Patrick Hood, founder and chief executive of the center’s oldest tenant, Cornerstone Research Group (CRG) Inc., called the park “Class B” space. He meant that as a compliment.

“It’s not an efficient use of customers’ money to pay for fuzzy carpets and wide hallways,” Hood said.

The center is 93 percent occupied, said Ray Fogg Jr., of Cleveland’s Fogg Corporate Properties, which acts as the center’s asset manager for Ohio University. That occupancy is well above the national average for such sites, he said.

Since the companies found at Russ Research are private, Ohio University officials declined to estimate the combined value of business conducted there. But they estimated that about 200 people work there each day.

Ohio University has invested about $1.5 million into the campus, including $450,000 recently into a on-site conference center, a building which had been not been used sine the late 1980s. There is talk of new buildings, but nothing is definite at the moment, said Dennis Irwin, dean of Ohio University’s Russ College of Engineering.

“It is certainly possible that we will invest in additional space,” Irwin said.

The university also owns more than 100 undeveloped acres adjacent to the southwest end of the runway at the nearby Green County Lewis Jackson Regional Airport. Irwin said the university foundation believes its airport-area property could be a “possible site for navigation systems testing” and could be held for “aviation-compatible purposes.”

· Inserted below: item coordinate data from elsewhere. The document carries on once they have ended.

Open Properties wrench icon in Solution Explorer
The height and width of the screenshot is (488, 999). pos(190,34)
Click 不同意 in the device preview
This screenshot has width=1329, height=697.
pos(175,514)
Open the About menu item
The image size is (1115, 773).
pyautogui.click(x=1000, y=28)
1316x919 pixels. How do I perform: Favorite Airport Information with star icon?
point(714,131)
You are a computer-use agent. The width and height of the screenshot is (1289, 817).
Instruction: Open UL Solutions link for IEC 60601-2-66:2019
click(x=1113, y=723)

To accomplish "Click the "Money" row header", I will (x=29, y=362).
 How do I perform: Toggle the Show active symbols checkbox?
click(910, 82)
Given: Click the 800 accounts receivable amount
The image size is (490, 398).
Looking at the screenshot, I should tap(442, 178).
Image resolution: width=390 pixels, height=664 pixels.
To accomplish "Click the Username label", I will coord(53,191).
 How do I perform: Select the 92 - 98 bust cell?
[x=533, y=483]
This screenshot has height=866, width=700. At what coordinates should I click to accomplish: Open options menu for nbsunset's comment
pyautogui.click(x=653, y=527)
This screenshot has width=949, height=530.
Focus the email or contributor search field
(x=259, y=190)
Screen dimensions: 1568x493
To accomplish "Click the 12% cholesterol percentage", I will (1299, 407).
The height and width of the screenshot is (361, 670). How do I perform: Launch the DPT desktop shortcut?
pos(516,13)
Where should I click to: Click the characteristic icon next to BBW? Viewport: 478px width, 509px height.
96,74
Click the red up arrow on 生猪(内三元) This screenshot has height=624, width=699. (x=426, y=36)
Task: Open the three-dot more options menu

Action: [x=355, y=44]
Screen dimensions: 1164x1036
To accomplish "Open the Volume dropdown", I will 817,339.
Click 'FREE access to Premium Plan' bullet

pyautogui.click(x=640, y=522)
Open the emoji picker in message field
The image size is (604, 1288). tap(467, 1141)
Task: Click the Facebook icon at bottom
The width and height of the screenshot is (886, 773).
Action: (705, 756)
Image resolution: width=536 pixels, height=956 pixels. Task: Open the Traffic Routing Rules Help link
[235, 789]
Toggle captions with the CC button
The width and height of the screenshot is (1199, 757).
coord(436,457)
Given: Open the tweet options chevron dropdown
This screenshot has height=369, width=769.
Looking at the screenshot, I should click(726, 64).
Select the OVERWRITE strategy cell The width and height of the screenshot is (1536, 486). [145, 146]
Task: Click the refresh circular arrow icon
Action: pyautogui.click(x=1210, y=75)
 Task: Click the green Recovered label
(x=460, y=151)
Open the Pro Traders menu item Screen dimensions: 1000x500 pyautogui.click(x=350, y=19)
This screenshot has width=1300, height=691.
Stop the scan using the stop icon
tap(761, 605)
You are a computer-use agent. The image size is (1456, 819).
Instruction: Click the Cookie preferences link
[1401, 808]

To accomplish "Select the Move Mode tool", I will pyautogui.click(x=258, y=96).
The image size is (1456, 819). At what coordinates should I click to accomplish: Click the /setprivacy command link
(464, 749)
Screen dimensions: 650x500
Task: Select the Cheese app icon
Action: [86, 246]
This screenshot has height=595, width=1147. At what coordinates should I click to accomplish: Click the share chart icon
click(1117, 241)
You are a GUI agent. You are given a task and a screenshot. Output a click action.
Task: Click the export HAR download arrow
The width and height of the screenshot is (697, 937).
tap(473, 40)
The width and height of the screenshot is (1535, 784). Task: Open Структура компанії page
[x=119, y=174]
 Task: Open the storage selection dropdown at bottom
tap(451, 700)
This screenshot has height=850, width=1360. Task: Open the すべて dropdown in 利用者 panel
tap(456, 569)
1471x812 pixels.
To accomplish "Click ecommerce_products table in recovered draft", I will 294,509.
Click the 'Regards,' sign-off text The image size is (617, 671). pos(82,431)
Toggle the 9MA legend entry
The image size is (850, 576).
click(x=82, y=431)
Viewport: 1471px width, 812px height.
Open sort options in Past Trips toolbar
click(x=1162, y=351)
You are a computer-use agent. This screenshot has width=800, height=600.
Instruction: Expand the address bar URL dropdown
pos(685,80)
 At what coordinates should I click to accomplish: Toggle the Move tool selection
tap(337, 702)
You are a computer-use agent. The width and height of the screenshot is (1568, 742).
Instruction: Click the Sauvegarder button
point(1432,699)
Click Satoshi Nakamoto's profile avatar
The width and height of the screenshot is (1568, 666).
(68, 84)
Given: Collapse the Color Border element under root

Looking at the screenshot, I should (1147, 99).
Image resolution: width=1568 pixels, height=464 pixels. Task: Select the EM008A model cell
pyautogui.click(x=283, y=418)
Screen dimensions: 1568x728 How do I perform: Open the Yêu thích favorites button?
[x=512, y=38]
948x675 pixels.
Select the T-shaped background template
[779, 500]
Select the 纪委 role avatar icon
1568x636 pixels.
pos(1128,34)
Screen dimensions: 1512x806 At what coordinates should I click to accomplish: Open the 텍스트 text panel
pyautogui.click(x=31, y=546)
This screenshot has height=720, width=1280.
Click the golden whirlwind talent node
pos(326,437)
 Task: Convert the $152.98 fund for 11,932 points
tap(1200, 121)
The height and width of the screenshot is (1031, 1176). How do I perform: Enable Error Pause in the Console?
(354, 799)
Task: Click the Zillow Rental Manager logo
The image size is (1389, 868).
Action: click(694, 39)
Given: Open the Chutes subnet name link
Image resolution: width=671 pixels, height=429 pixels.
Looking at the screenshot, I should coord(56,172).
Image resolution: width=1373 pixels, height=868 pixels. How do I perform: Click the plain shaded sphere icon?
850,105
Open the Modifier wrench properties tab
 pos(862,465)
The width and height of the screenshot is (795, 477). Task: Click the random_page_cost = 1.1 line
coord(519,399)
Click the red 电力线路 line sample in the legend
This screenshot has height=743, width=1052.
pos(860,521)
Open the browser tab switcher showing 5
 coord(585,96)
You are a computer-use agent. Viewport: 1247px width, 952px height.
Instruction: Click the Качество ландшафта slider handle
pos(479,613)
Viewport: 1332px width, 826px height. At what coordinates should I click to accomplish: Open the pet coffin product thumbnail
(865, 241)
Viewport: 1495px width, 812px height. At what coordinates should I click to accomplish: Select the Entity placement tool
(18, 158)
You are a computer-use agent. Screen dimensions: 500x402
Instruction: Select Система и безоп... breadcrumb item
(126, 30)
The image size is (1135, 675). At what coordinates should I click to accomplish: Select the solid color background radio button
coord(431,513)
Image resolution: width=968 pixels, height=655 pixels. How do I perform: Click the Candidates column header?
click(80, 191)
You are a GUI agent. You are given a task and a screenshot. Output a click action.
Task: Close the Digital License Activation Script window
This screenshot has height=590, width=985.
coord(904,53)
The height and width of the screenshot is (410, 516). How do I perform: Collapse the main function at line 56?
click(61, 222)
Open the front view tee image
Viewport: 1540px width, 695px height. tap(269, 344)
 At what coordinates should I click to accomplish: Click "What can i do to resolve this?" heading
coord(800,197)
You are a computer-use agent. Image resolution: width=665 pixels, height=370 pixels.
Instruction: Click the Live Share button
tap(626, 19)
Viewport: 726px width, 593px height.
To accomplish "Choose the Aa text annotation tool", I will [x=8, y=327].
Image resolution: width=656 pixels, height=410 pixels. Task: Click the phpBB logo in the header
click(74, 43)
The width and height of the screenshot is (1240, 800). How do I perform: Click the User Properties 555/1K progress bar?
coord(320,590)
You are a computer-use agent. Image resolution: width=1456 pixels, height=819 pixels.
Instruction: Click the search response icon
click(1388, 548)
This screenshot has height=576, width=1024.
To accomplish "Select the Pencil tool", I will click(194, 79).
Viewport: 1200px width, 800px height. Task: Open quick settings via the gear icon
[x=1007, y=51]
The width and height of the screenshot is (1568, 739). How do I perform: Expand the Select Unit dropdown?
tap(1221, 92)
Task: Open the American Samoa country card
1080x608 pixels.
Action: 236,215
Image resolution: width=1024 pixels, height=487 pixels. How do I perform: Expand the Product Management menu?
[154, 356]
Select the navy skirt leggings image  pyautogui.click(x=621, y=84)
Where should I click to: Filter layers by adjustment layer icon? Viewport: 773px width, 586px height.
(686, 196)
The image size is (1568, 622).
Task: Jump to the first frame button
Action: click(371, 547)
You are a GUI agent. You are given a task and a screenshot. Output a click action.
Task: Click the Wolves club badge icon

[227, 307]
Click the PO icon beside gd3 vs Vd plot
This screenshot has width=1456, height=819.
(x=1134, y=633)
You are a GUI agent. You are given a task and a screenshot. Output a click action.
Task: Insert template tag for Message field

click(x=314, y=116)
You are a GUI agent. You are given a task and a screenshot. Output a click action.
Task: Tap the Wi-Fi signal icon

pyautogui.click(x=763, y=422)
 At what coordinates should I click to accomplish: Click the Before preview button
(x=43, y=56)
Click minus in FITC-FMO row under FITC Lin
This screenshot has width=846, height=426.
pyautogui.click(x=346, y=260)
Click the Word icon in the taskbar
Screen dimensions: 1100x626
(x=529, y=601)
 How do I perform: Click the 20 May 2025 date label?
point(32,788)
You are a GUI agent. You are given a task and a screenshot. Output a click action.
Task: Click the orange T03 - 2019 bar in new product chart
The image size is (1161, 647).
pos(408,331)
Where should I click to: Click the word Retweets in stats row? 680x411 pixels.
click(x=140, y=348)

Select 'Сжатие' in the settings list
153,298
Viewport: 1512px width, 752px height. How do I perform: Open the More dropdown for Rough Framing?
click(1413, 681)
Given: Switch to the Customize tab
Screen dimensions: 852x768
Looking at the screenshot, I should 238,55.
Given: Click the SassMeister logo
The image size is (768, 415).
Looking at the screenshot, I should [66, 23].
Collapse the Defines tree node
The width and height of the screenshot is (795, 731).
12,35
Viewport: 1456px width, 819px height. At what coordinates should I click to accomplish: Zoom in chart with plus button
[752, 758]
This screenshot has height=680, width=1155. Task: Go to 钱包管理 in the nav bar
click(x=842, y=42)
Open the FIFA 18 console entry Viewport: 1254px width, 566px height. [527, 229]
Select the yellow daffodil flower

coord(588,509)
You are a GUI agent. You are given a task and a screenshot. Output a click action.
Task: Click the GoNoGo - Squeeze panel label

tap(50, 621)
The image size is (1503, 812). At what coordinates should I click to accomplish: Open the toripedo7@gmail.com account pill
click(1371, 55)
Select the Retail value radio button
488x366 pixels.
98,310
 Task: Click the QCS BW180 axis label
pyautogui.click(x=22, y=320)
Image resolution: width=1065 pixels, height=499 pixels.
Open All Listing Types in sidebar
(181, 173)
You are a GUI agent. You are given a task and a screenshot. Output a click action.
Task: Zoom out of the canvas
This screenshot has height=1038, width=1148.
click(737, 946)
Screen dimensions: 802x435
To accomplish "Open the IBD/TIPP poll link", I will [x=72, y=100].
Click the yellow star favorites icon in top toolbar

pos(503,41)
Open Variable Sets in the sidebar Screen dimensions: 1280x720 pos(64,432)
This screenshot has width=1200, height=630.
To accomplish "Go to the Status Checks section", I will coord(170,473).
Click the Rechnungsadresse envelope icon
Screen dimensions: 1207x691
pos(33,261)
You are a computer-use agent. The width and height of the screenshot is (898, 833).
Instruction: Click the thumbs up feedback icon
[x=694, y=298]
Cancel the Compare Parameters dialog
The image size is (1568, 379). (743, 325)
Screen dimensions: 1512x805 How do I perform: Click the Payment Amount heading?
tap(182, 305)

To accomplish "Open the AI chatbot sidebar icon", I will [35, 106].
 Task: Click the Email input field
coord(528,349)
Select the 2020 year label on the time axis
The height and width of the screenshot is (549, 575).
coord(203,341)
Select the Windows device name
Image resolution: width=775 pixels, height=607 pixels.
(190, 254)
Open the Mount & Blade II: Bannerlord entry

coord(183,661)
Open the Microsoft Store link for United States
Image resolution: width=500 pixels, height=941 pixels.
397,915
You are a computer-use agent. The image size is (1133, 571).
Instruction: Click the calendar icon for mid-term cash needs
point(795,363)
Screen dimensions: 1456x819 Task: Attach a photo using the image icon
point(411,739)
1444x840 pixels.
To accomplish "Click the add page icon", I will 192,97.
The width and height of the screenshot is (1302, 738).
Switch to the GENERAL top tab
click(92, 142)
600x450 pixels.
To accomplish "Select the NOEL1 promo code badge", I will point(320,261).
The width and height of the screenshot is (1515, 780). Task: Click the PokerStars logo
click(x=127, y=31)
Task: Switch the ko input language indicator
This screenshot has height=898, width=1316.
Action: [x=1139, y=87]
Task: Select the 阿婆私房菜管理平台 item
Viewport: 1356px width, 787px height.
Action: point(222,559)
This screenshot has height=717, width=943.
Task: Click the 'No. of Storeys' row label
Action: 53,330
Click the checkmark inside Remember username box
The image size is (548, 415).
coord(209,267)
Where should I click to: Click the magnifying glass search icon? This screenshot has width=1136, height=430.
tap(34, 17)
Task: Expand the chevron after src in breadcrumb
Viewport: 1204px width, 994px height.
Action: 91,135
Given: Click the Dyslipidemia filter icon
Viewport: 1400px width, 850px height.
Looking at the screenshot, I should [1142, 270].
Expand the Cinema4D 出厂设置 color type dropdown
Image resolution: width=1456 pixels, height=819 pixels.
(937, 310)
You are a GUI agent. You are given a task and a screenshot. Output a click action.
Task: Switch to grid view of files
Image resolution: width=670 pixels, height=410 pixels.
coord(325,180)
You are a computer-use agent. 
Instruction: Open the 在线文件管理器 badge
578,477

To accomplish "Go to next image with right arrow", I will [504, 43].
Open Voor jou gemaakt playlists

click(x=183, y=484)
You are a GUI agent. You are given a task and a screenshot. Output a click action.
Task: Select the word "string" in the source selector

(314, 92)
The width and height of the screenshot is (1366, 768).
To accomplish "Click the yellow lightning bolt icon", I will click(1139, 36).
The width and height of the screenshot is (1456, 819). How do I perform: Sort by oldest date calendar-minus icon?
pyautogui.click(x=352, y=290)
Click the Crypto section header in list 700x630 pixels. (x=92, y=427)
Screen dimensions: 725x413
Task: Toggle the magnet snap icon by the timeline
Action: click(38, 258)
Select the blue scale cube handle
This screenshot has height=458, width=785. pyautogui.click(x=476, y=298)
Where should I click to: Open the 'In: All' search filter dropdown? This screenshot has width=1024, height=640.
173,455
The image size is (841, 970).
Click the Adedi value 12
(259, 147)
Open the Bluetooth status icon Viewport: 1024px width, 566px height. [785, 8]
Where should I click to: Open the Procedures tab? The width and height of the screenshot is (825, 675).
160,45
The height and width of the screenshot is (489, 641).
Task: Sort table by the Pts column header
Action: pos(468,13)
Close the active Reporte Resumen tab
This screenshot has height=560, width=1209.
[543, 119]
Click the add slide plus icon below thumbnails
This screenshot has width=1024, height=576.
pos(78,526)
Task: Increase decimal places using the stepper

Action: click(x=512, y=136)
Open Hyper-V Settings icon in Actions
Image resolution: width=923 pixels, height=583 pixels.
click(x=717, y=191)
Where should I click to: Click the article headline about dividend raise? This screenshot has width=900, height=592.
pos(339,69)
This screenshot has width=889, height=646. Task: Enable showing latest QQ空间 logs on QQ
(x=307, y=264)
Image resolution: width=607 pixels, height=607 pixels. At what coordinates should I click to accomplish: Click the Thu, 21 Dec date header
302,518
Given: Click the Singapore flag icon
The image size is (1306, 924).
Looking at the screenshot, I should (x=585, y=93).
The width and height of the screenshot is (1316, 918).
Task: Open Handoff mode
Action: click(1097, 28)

“Since we have an aviation history at OU that dates to World War II, OU would like to ensure that future development in the property we now own through the foundation does not limit airport operations and expansion,” he added.

Cornerstone Research Group’s work space is devoted to just that: work, Hood said. From what he called a “bootstrapper’s perspective,” CRG offices and labs are meant to be places where his 65 employees can roll up sleeves and solve customers’ research problems.

Hood has no interest in expensive leases. “It doesn’t need to be posh,” Hood said of his surroundings.

Ross McNutt, president of the center’s newest tenant, Persistent Surveillance Systems, said he hopes his company never outgrows Russ Research. He has 15 employees at Russ “and growing,” he said. His company also has a subsidiary, MacAir, operating at the nearby county airport, where the company trains flight surgeons for the Air Force.

The producer of airborne surveillance systems has doubled in size every year for the past five years, McNutt said.

“What I need is more employees, more people, more space,” McNutt said.

Fogg thinks the attraction for entrepreneurs like Hood and McNutt is having creative people nearby.

“I think there’s a certain amount of synergy involved,” Fogg said.